Income Statement
The Parent Bank UBS AG Net profit decreased by CHF 10,809 million from a profit of CHF 6,558 million to a loss of CHF 4,251
million.
Income from investments in associated companies increased to CHF 2,592 million in 2007 from CHF 1,910 million in 2006 mainly
due to higher dividend distributions received. Losses resulting from the US residential mortgage market had a significant
impact on the income statement lines Depreciation, Provisions and Net trading income:
The increase of Depreciation from CHF 1,352 million in 2006 to CHF 8,660 million in 2007 mainly reflects write-downs of
investments in associated US companies.
Provisions of CHF 2,688 million were recognized in 2007 for commitments to capitalize subsidiaries that have a capital deficit.

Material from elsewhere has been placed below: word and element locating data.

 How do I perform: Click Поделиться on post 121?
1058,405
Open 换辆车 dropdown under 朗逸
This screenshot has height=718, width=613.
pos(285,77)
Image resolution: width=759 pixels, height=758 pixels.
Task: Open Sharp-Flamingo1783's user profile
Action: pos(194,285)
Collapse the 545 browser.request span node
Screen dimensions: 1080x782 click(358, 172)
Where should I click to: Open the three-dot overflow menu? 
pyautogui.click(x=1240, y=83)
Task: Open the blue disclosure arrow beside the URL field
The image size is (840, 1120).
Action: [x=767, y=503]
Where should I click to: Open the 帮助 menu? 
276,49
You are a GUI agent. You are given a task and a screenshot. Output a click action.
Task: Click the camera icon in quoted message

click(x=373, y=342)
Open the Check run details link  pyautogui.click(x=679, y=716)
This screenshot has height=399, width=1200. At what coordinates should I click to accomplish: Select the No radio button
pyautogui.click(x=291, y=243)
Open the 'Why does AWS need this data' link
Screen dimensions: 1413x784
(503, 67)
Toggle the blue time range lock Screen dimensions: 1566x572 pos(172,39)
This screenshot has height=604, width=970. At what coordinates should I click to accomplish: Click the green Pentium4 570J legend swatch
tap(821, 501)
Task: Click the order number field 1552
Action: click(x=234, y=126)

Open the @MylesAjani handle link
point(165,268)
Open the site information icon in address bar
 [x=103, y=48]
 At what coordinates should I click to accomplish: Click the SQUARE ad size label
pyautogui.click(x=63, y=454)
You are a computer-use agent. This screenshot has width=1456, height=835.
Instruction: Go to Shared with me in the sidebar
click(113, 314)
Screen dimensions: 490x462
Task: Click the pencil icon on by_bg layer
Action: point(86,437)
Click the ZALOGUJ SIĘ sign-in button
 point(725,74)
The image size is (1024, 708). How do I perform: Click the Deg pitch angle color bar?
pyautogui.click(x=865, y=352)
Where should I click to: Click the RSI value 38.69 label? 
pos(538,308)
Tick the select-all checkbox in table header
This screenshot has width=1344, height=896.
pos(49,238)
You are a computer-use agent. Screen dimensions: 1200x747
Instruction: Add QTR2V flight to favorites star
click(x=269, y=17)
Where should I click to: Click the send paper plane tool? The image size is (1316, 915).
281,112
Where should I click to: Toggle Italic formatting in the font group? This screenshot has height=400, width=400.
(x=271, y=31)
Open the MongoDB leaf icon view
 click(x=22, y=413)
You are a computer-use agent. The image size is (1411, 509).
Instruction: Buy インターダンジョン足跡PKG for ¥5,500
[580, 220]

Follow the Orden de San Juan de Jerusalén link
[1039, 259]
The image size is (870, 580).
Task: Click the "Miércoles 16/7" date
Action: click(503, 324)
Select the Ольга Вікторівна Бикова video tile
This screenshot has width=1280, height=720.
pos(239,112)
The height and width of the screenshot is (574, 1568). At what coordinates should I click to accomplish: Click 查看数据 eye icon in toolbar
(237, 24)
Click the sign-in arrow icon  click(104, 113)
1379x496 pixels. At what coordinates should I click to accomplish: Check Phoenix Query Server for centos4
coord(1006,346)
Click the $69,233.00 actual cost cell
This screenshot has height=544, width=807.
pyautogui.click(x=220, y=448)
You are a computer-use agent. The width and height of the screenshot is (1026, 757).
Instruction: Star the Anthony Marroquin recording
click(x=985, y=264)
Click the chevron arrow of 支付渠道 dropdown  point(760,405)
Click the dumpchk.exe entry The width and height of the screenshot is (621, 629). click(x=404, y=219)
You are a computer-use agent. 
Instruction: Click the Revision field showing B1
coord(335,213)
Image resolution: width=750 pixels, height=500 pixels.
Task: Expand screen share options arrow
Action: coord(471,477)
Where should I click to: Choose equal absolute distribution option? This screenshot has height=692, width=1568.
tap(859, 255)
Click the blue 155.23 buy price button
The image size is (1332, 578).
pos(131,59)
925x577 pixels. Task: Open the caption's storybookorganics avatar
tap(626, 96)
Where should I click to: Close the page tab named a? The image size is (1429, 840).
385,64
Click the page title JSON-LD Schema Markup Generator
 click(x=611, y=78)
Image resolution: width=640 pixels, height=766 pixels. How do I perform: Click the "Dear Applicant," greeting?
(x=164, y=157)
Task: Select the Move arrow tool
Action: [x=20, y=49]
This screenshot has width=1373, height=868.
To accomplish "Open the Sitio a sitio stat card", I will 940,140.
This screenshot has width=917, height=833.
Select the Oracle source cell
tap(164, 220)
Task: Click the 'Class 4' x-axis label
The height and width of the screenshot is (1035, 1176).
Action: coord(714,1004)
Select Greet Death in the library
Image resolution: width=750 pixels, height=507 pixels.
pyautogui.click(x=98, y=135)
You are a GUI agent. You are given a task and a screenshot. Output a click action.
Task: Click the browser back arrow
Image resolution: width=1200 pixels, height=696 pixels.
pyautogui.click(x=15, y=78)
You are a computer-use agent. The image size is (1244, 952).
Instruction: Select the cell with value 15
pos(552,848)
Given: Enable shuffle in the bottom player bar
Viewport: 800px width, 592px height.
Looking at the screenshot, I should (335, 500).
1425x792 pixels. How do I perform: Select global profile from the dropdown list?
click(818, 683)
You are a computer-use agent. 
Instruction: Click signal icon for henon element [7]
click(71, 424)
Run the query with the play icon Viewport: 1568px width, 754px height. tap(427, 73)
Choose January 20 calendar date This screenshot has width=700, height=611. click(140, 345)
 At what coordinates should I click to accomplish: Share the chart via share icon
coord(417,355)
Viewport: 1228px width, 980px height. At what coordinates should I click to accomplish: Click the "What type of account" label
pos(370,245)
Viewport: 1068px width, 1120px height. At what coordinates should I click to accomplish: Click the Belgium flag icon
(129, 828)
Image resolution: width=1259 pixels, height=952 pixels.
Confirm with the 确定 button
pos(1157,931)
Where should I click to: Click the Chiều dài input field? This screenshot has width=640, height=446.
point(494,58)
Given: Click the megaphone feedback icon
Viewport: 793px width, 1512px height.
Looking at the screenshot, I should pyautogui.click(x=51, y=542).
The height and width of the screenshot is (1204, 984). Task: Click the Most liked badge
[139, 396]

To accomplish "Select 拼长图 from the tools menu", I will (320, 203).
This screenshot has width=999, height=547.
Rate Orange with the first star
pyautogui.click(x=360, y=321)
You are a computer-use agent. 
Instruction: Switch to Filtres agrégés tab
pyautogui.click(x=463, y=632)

Net trading income decreased from CHF 9,467 million in 2006 to CHF 2,767 million in 2007, which mainly reflects losses in
the fixed income business.
The increase in Extraordinary income and decrease in Extraordinary expenses are explained on page 129.
Balance Sheet
UBS's Parent Bank total assets stood at CHF 1,598 billion on 31 December 2007, up slightly from CHF 1,586 billion on 31 December
2006. The total asset rise of CHF 12 billion was caused by higher inter-bank lending (which includes loans and collateral
trading) of CHF 88 billion and Liquid Assets of CHF 6 billion. These increases, however, were almost offset by decreases in
customer and mortgage loans (down CHF 54 billion), in positive replacement values on derivative instruments (down CHF 14 billion),
in money market paper (down CHF 13 billion) and a decline in investments in associated companies of CHF 6 billion due to write-downs
of investments in US subsidiaries.
Interbank Lending
In due from banks, on demand volume rose by CHF 39 billion partially due to higher funding needs of our bank subsidiaries
in the European Region, combined with an increase to non-UBS related banks in the same region and to a lesser extent in the
Americas Region. During 2007, due from banks on time slightly declined by CHF 5 billion. In addition, Inter-bank collateral
trading grew by CHF 54 billion due to trading with UBS subsidiaries, in particular in the two Regions Europe and Asia, and
with third party clients.
Customer Lending
The customer loan drop of CHF 42 billion was due to lower funding needs of UBS subsidiaries, predominately related to the
reintegration of positions held by Dillon Read Capital Management subsidiaries, which are no longer funded by the UBS Parent
Bank. In addition, loans secured by mortgages declined (CHF 12 billion) driven by the downturn in the US mortgage market and
the exit of certain US legacy positions which were built up by Dillon Read Capital Management.